Easton is a town in northeastern Marathon County, Wisconsin, United States. It is part of the Wausau, Wisconsin Metropolitan Statistical Area. The population was 1,148 at the 2020 census. The unincorporated communities of Johnson and Kalinke are located in the town. The unincorporated community of Sunset is also located partially in the town.

==Geography==
According to the United States Census Bureau, the town has a total area of 111.0 sqkm, of which 0.04 sqkm, or 0.04%, is water.

==Demographics==
At the 2020 census there were 1,148 people and 392 households in the town. The population density was 26.8 people per square mile (10.3/km^{2}). There were 461 housing units at an average density of 10.7 per square mile (4.1/km^{2}). The racial makeup of the town was 93.55% White, 0.17% African American, 0.52% American Indian and Alaska Native, 0.78% Asian, 0.35% from other races, and 4.44% from two or more races. Hispanic or Latino of any race were 1.05%.

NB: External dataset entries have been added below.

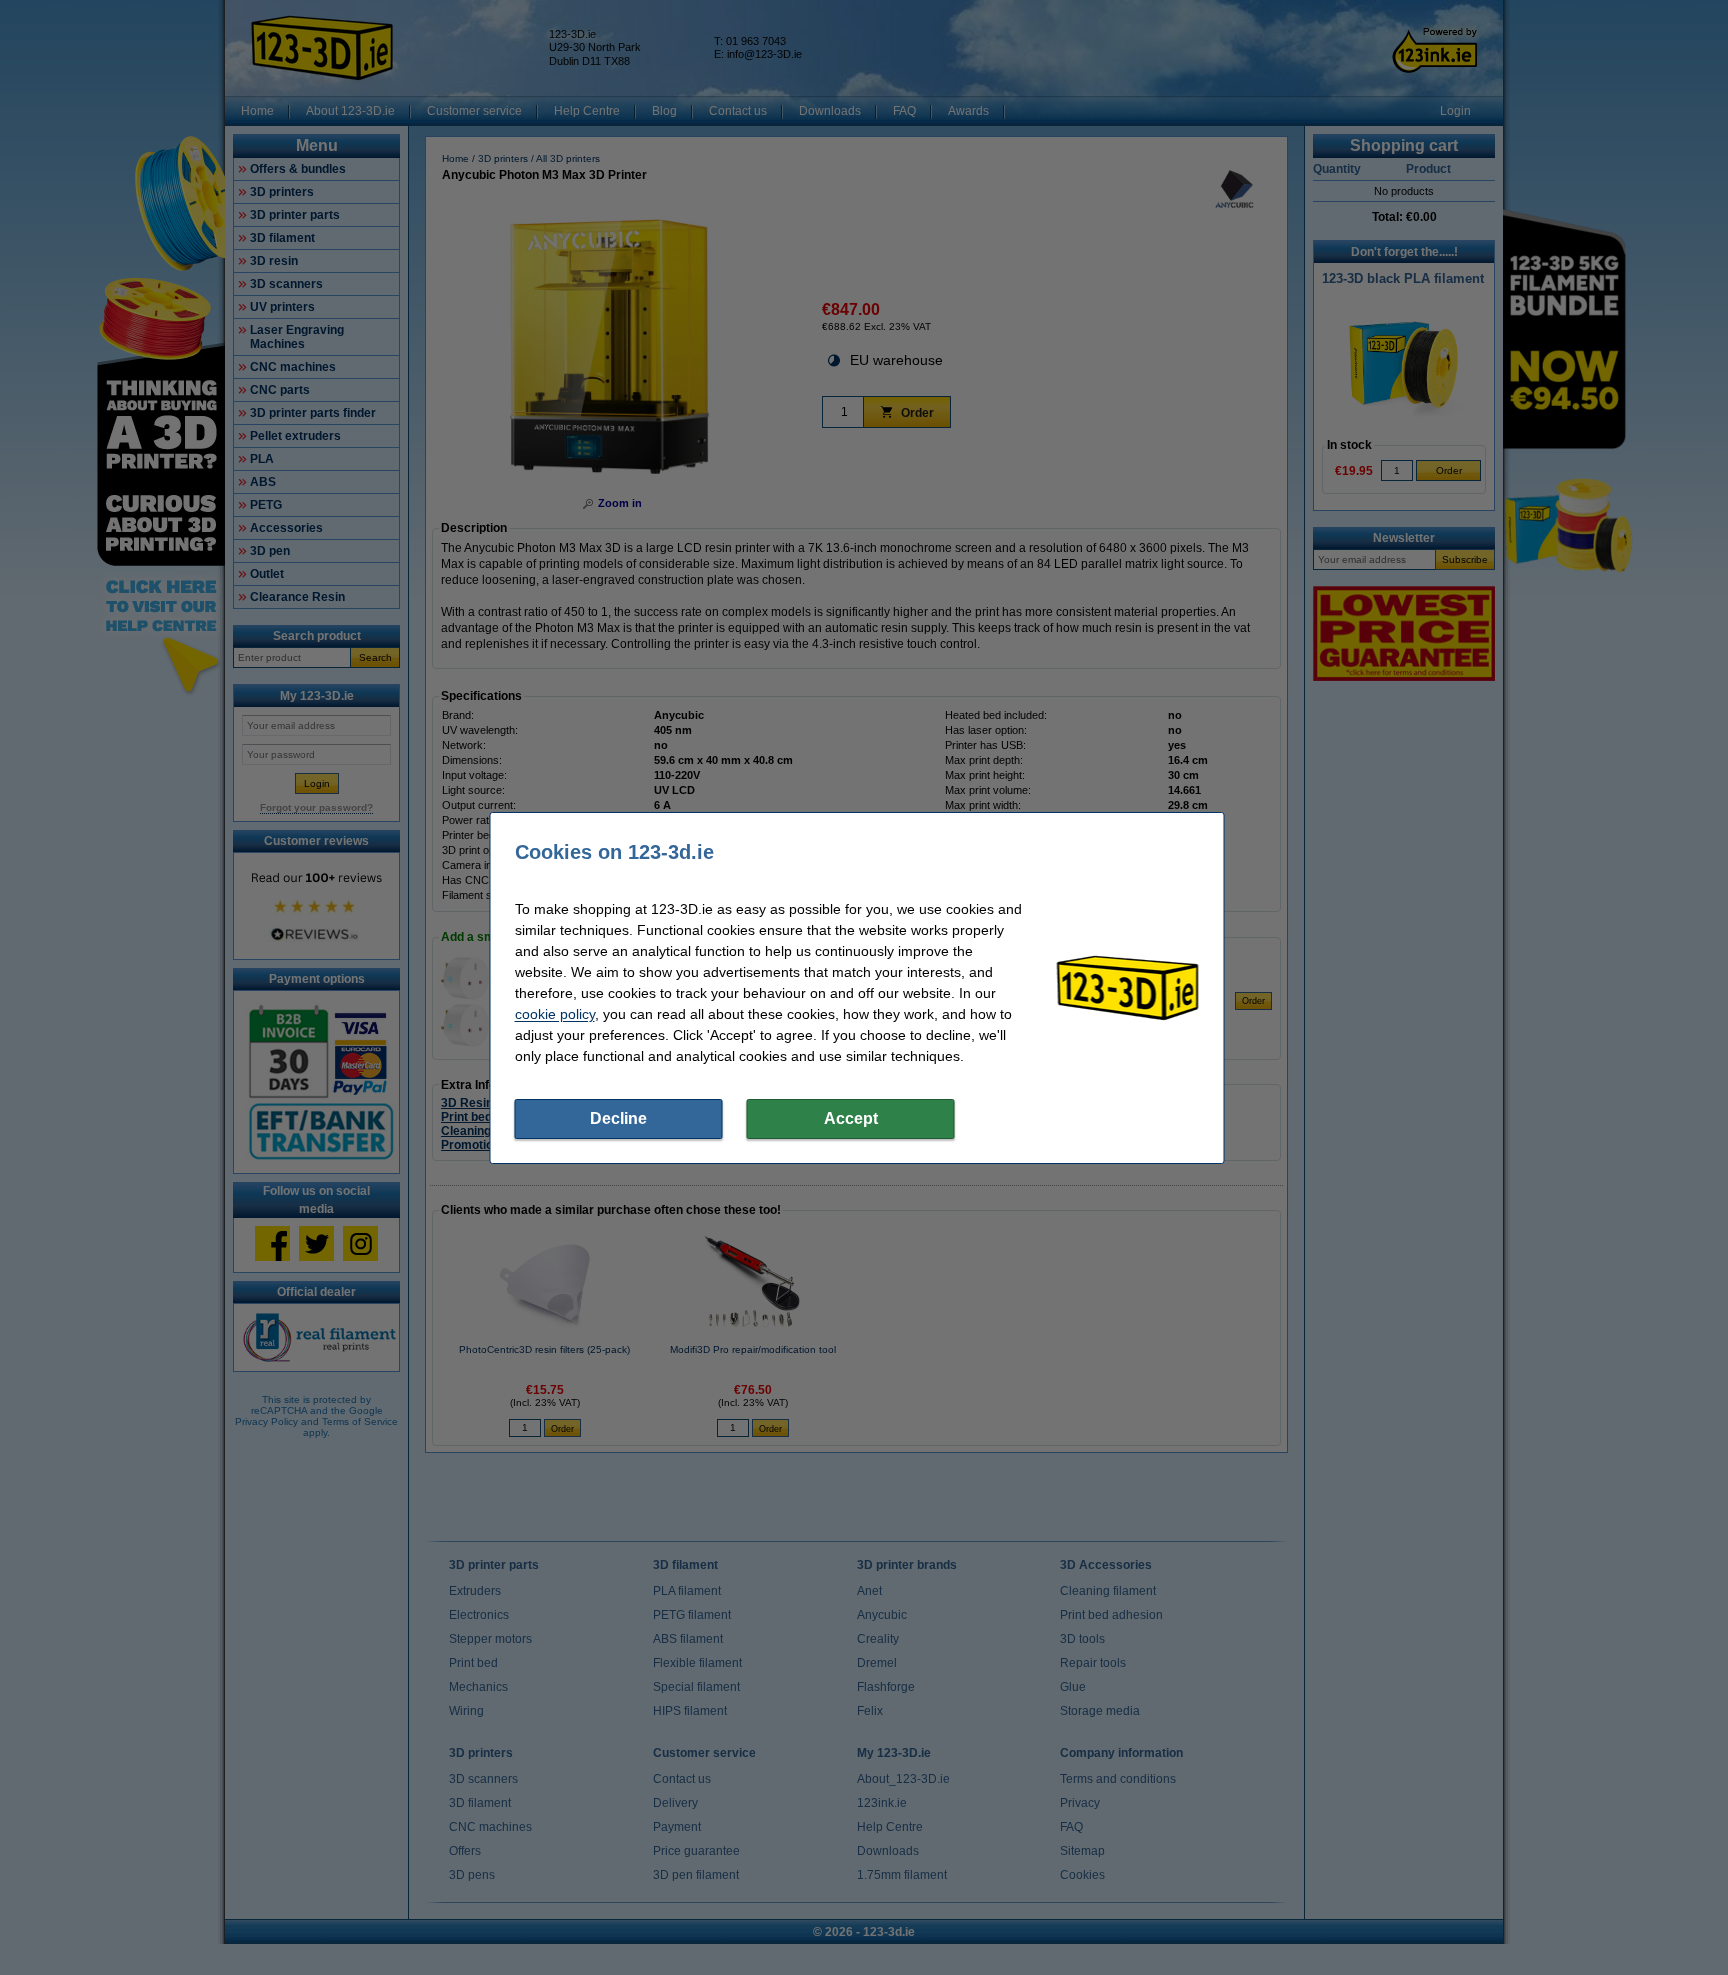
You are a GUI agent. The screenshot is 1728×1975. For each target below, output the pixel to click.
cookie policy (555, 1014)
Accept (851, 1118)
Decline (618, 1118)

Of the 392 households 24.2% had children under the age of 18 living with them, 66.8% were married couples living together, 11.2% had a male household with no spouse present, and 10.7% had a female householder with no spouse present. 16.2% of households were one person and 6.8% were one person aged 65 or older. The average family size was 3.00.

The age distribution was 24.2% under the age of 18, 11.8% from 18 to 24, 19.9% from 25 to 44, 28.0% from 45 to 64, and 16.1% 65 or older. The median age was 41.2 years. For every 100 females, there were 109.1 males. For every 100 females age 18 and over, there were 96.1 males.

The median household income was $90,833 and the median family income was $92,500. About 6.2% of the population was below the poverty line, including 9.4% of those under age 18 and 8.5% of those age 65 or over.